Key things to remember about the Aglycon

  • Aglycon is the non-sugar part of a glycoside.

  • The sugar part can affect solubility and transport, but the aglycon often carries the main chemical or biological behavior.

  • When a glycoside is hydrolyzed, the aglycon is released along with the sugar fragment.

  • In Organic Chemistry, spotting the aglycon helps you read glycoside structures and reaction products correctly.

  • The same sugar can be attached to different aglycons, which is why related glycosides can act very differently.

Frequently asked questions about the Aglycon

What is aglycon in Organic Chemistry?

Aglycon is the non-sugar portion of a glycoside. It is the part attached to the sugar through a glycosidic bond, and it often determines the compound's main chemical behavior or biological activity.

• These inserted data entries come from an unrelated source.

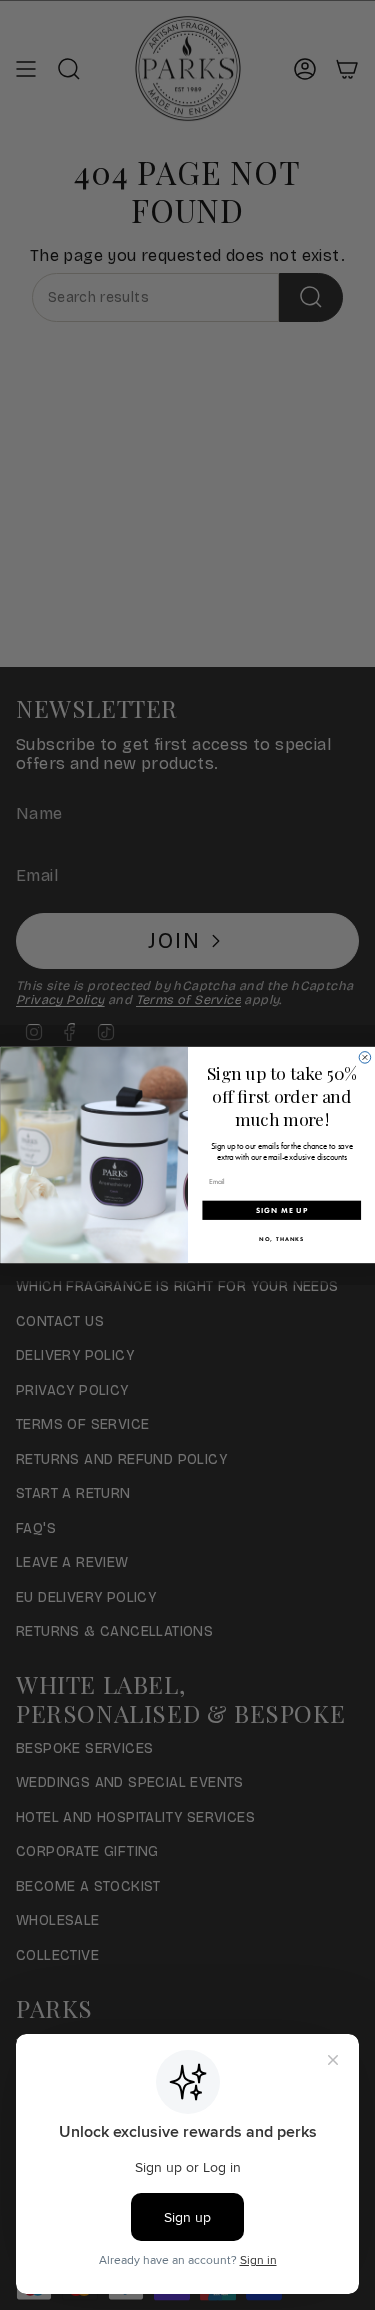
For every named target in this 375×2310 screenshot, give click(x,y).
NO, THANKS (281, 1239)
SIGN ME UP (281, 1210)
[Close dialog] (365, 1058)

Is aglycon the same as glycone?

No. Glycone is the sugar portion, and aglycon is the non-sugar portion. They are the two main pieces of a glycoside, so confusing them usually means flipping the carbohydrate part with the attached organic group.

What happens to the aglycon during hydrolysis?

During hydrolysis, the glycosidic bond is broken and the aglycon is separated from the sugar. In a reaction scheme, that means you can often trace the product back to the original attached non-sugar fragment.

Why does the aglycon matter in monosaccharide reactions?

Because the aglycon is what gets attached when a sugar forms a glycoside, and it is what you release when that bond breaks. That makes it central to recognizing reaction products and predicting how the modified sugar will behave.